TEXT PASSAGE:
Wednesday, 12 April 2017
Lighting the fire of my intellect
in the library in Askeaton
I often joked that when it came to moving out of Dublin, I wanted to live in a town large enough to have all my needs within walking distance, including a church, a newsagent, a coffee shop, a pharmacy and a book shop.
Perhaps I had always imagined returning to a town or small city such as Wexford or Lichfield, or perhaps even Kilkenny or Carlow. Despite some formative early years on my grandmother’s farm near Cappoquin, in west Waterford, I never thought of myself as a ‘country boy.’ I am more of what people in provincial Ireland know as a ‘townie’ and I enjoy all the benefits of town-living, including proper public transport.
I might never have thought of a small town like Askeaton, but I have been here for almost three months, and I am enjoying every moment of life here, with country walks, riverside walks and a rich tapestry of local and church history that I am only beginning to explore.
The provincial bus strike that has lasted for three weeks has left me cut off from easy access to Limerick. Although it is only 25 km away and less than half an hour’s drive from Limerick, I cannot drive and so I am missing ready access to Limerick, with its beautiful architecture and its great bookshops.
Of course, Saint Mary’s Church is just a few paces from the rectory, and the supermarket, a small café, the pharmacist, and walks by the River Deel are all on my doorstep. But I miss having a good bookshop to browse and delight in.
This afternoon, I signed up for the local library. It’s small, and it is only open for 18 hours a week. But without easy access to Limerick, it offered a lifeline this afternoon, and I spent a little time there after signing up, browsing the books on the shelves, especially those on local history.
The library is housed in Polly O’Mahony House, a former school looking out across the River Deel as it flows swiftly under the bridge and on down past the ruins of Askeaton Friary.
Polly O’Mahony founded Saint Mary’s Secondary School here in 1940, and this became the library when a new school was built on the site of the former Church of Ireland school beside Saint Mary’s Church.
A plaque on the façade of the library quotes WB Yeats: ‘Education is not the filling of a pail, but the lighting of a fire.’
My fire was lit this afternoon, I signed up for this small library, and I borrowed my first book.

EXCERPTED RECORDS:
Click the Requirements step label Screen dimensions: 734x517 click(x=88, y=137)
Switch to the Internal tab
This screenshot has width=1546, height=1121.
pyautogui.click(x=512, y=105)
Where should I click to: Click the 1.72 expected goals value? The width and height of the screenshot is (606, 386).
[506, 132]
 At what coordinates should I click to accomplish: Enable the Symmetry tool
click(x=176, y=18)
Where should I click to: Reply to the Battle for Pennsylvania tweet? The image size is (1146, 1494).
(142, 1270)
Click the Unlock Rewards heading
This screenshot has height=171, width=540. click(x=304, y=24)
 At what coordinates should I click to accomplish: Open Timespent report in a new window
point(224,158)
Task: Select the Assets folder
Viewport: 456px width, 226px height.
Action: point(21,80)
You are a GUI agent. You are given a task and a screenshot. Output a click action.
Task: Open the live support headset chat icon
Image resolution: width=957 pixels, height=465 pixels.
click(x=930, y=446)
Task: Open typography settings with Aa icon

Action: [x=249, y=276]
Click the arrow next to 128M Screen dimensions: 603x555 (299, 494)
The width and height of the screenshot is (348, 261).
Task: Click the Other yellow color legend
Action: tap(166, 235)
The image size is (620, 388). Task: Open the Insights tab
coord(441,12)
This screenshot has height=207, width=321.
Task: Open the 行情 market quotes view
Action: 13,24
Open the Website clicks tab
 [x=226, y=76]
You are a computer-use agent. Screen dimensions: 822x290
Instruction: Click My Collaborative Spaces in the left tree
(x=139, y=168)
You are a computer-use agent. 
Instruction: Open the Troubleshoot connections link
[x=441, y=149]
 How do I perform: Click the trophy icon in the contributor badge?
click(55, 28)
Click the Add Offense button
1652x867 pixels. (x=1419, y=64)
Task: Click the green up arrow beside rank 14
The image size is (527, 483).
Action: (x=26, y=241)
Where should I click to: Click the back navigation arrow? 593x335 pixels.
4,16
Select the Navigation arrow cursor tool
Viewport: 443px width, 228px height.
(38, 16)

GOAL OF THE EXERCISE:
Translate this sentence from the Askeaton library post into Spanish: "The library is housed in Polly O’Mahony House, a former school looking out across the River Deel as it flows swiftly under the bridge and on down past the ruins of Askeaton Friary." These lines were drawn from a separate source, unrelated to the text.

SOLVED PROBLEM:
La biblioteca se encuentra en Polly O’Mahony House, una antigua escuela con vistas al río Deel, que corre veloz bajo el puente y sigue río abajo, más allá de las ruinas del convento de Askeaton.